Sometimes, treatments can make things worse – but it can be hard to know when that is (or isn’t) the case. Such is the case with sepsis, which kills nearly 270,000 annually in the United States – and which can, sadly, sometimes be accelerated by the very treatments used to slow it. Now, researchers from Microsoft Research, the University of Toronto, Adobe India and MIT have teamed up to apply machine learning to predict when a treatment is a treatment – and when, instead, it’s an impediment.
The machine learning model is specifically targeted at sepsis treatments. Previously, training a model to address sepsis treatments had been difficult because – given the nature of the problem at hand – many paths thought to be less advantageous for the patients were left unexplored during treatment, leading to a dearth of data about which treatments were most ideal. So, instead, the researchers trained the model the other way around, helping it to learn which treatments to avoid in order to prevent a medical “dead end.”
“When we think of dead ends in driving a car, we might think that is the end of the road, but you could probably classify every foot along that road toward the dead end as a dead end,” explained Taylor Killian, a graduate student working in MIT’s Computer Science and Artificial Intelligence Laboratory (CSAIL), in an interview with MIT’s Adam Zewe. “As soon as you turn away from another route, you are in a dead end. So, that is the way we define a medical dead end: Once you’ve gone on a path where whatever decision you make, the patient will progress toward death.”
The researchers call this approach “dead-end discovery,” or “DeD”. The negative outcome-focused neural network is supplemented by a positive outcome-focused network that checks the first network’s conclusions. And, so far, the results are promising. “We see that our model is almost eight hours ahead of a doctor’s recognition of a patient’s deterioration,” Killian said. “This is powerful because in these really sensitive situations, every minute counts, and being aware of how the patient is evolving, and the risk of administering certain treatment at any given time, is really important.”
The model was tested on a dataset of septic patients from the Beth Israel Deaconess Medical Center constituting some 19,300 admissions. Based on that dataset, the researchers came to the conclusion that “upward of 11 percent of suboptimal treatments could have potentially been avoided because there were better alternatives available to doctors at those times.”

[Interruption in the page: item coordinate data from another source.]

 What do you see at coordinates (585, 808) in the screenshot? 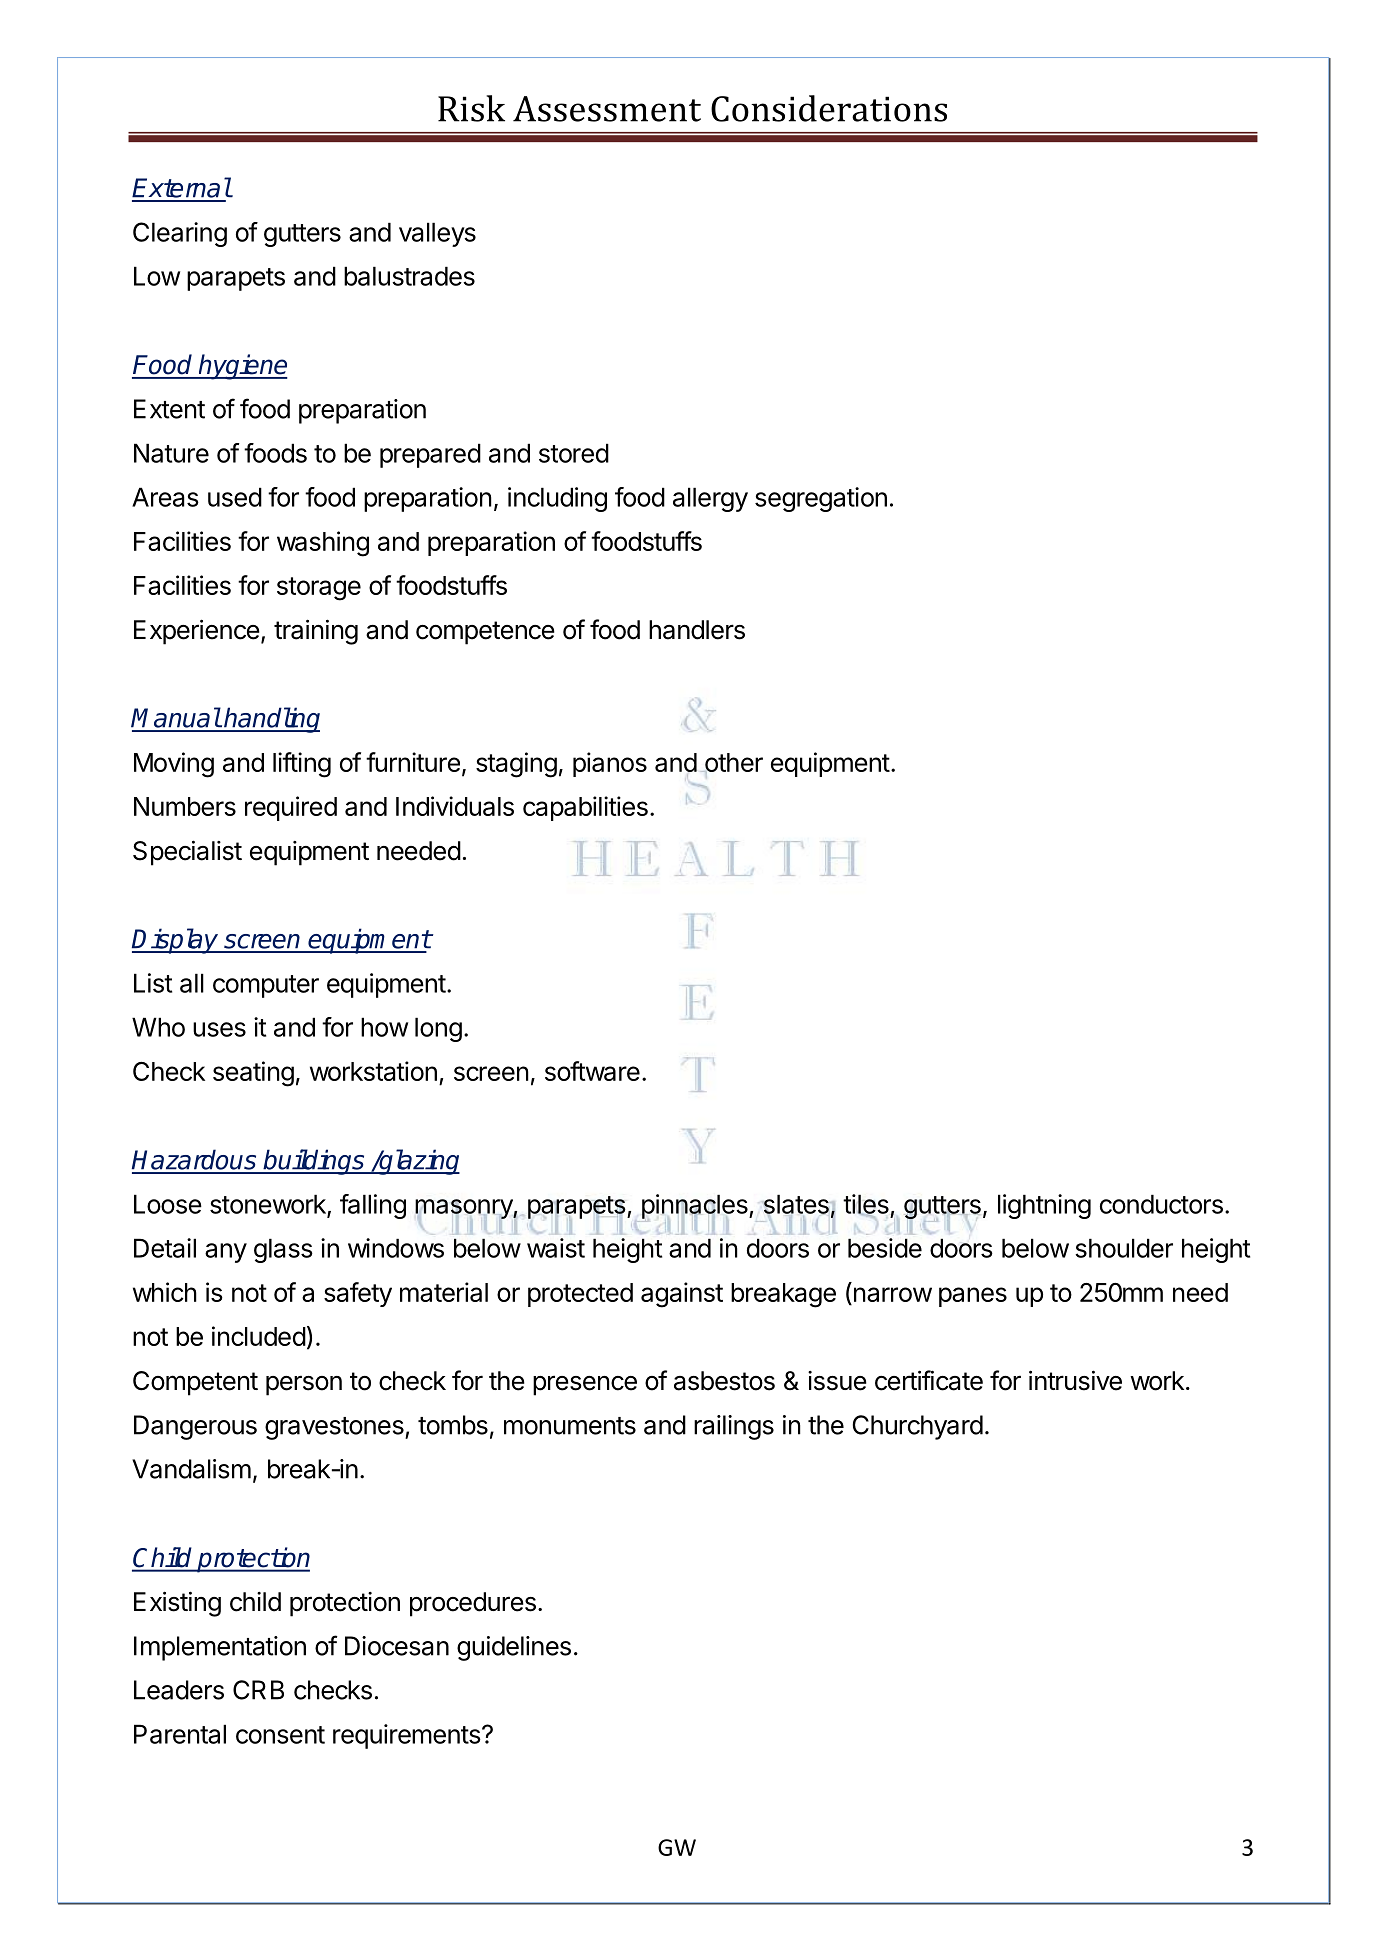
I see `capabilities` at bounding box center [585, 808].
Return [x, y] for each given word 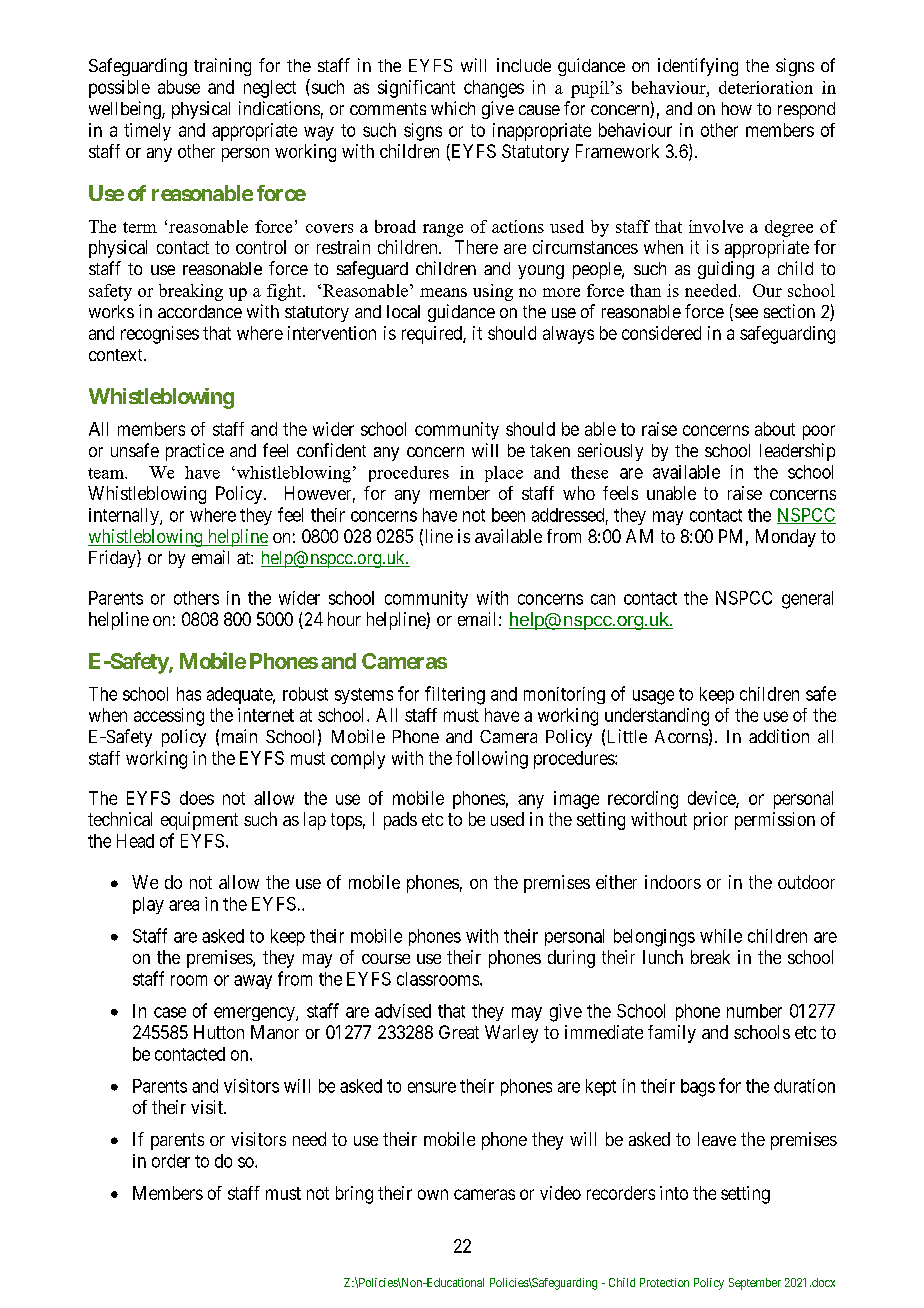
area [184, 905]
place [504, 474]
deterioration [766, 87]
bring [354, 1195]
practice [195, 452]
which [453, 108]
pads [400, 821]
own [433, 1194]
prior [711, 821]
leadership [797, 452]
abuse [179, 87]
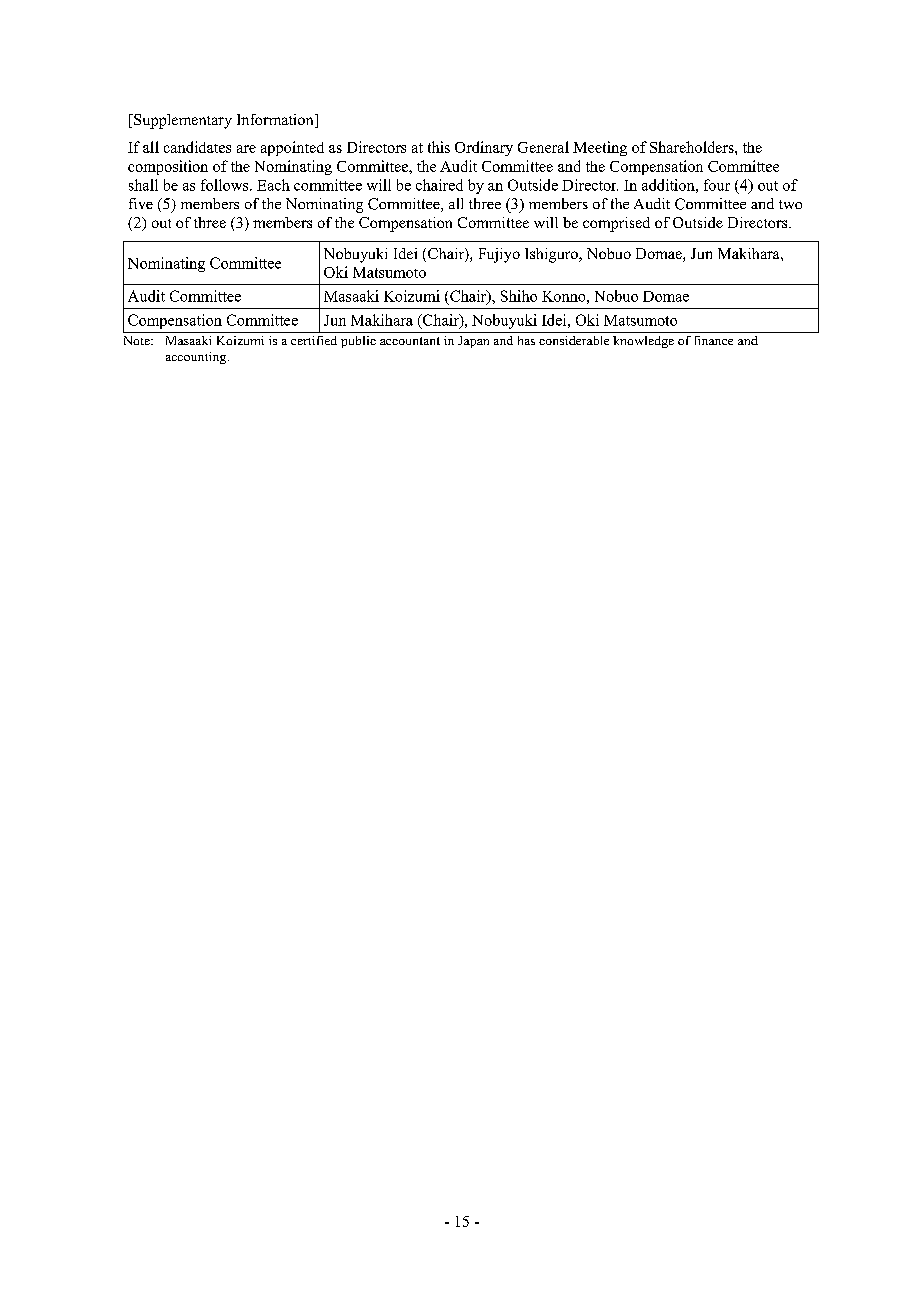 The height and width of the page is (1308, 924). Describe the element at coordinates (439, 147) in the page. I see `this` at that location.
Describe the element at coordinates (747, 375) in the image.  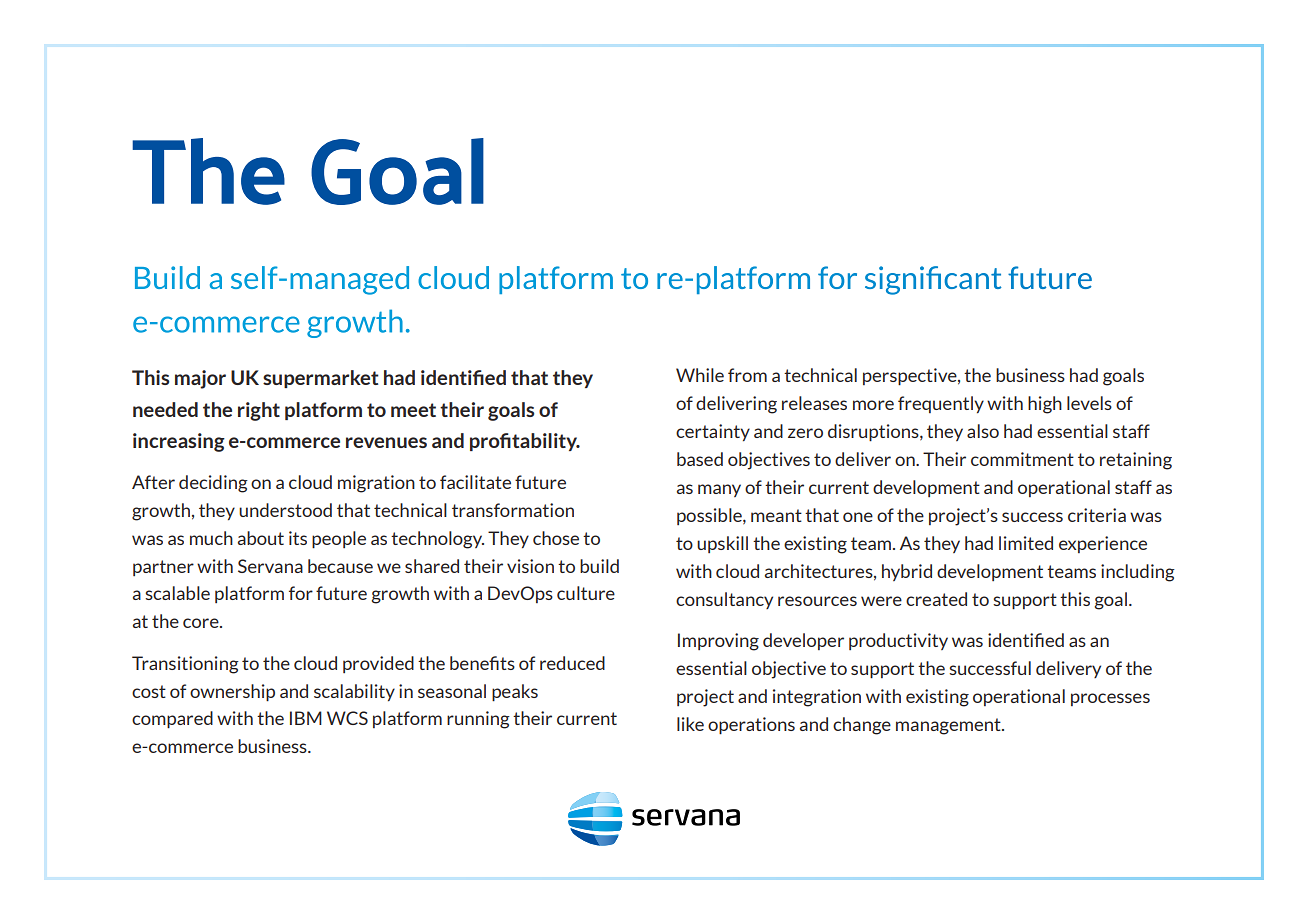
I see `from` at that location.
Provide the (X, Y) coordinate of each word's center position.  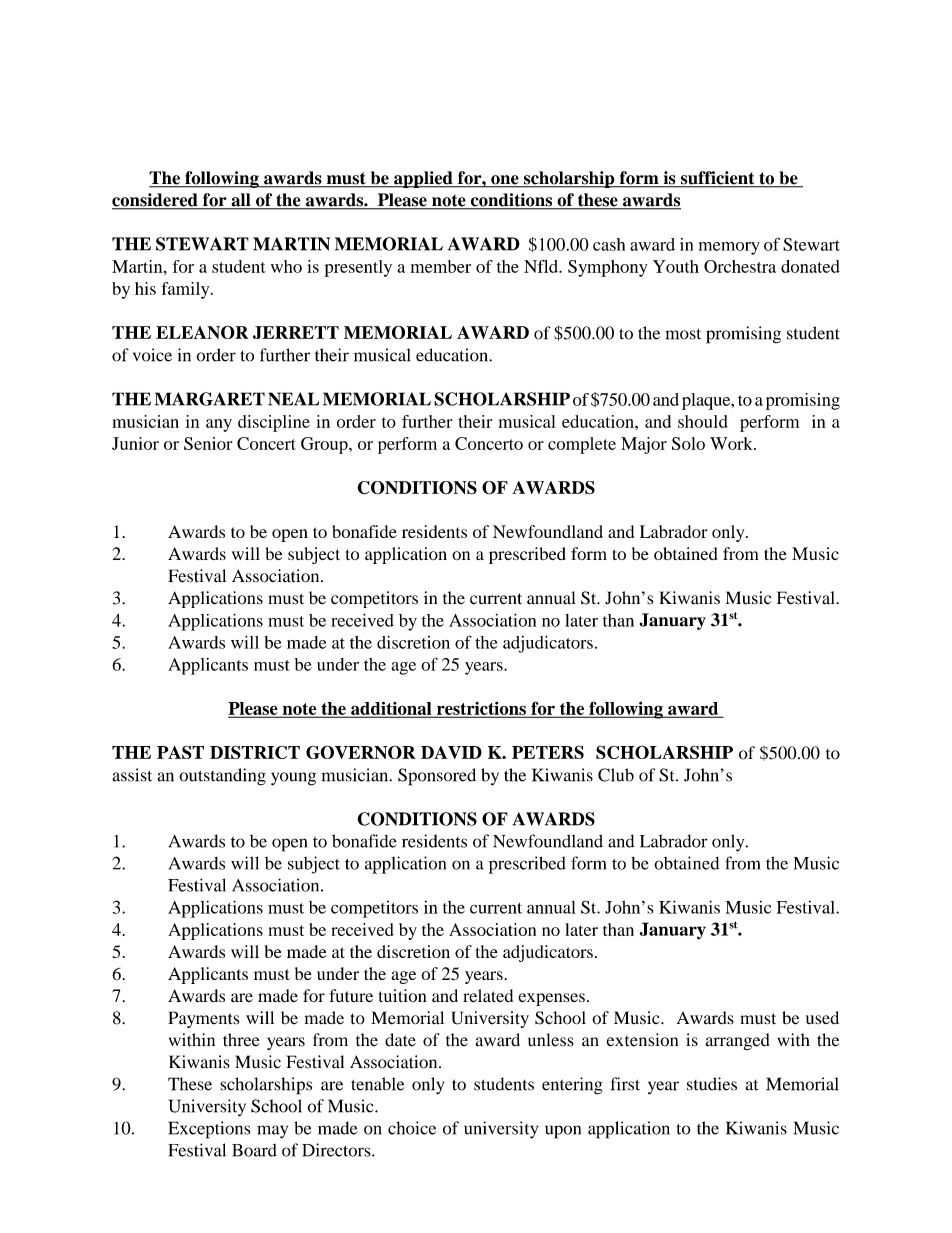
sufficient (717, 179)
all (241, 201)
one (505, 181)
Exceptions (209, 1130)
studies (712, 1084)
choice (412, 1128)
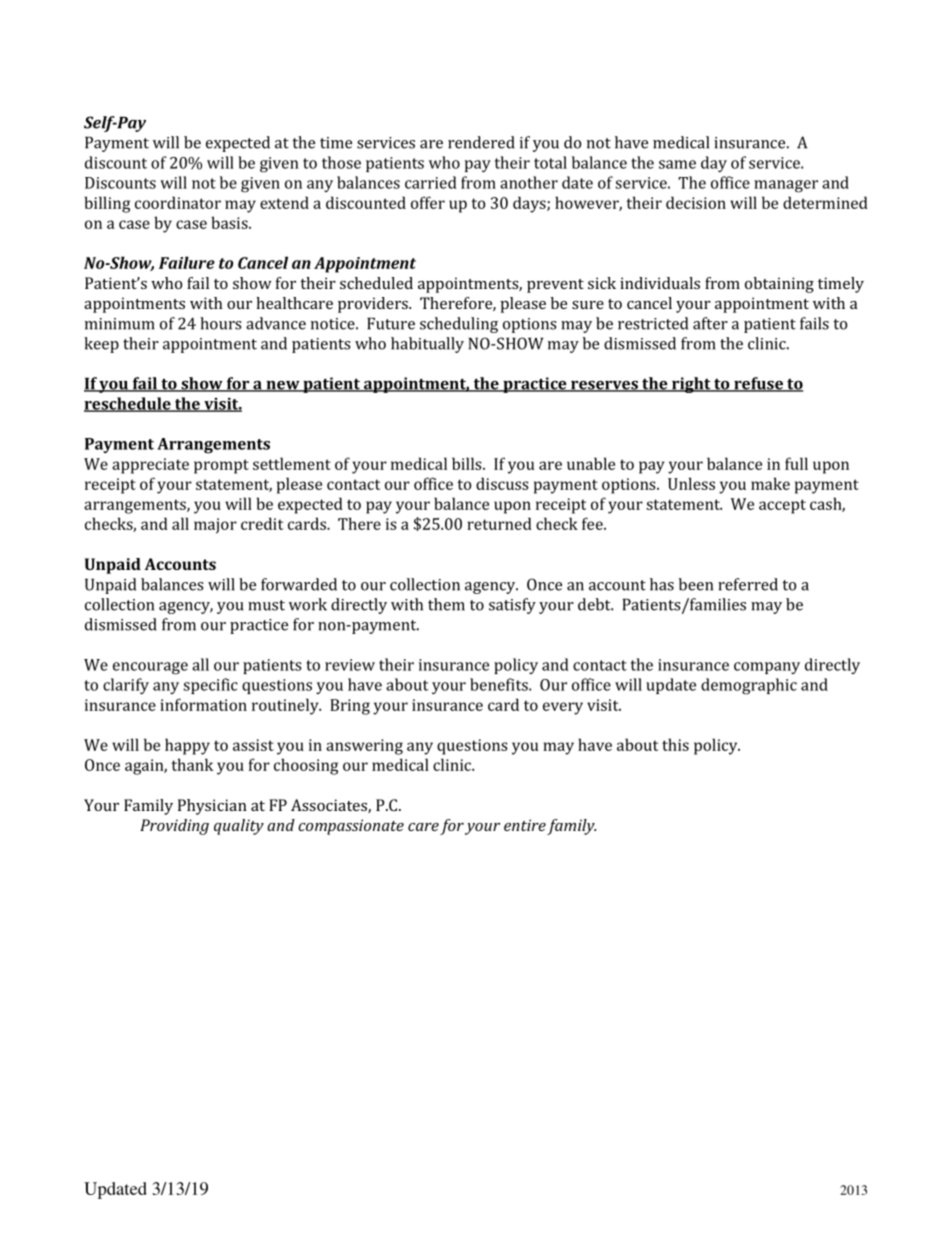  What do you see at coordinates (767, 668) in the image?
I see `company` at bounding box center [767, 668].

Of course, the researchers don’t think the model can – or should – replace human clinicians.
“Human clinicians are who we want making decisions about care, and advice about what treatment to avoid isn’t going to change that,” explained Marzyeh Ghassemi, an assistant professor at MIT and head of the Healthy ML group at CSAIL. “We can recognize risks and add relevant guardrails based on the outcomes of 19,000 patient treatments — that’s equivalent to a single caregiver seeing more than 50 septic patient outcomes every day for an entire year.”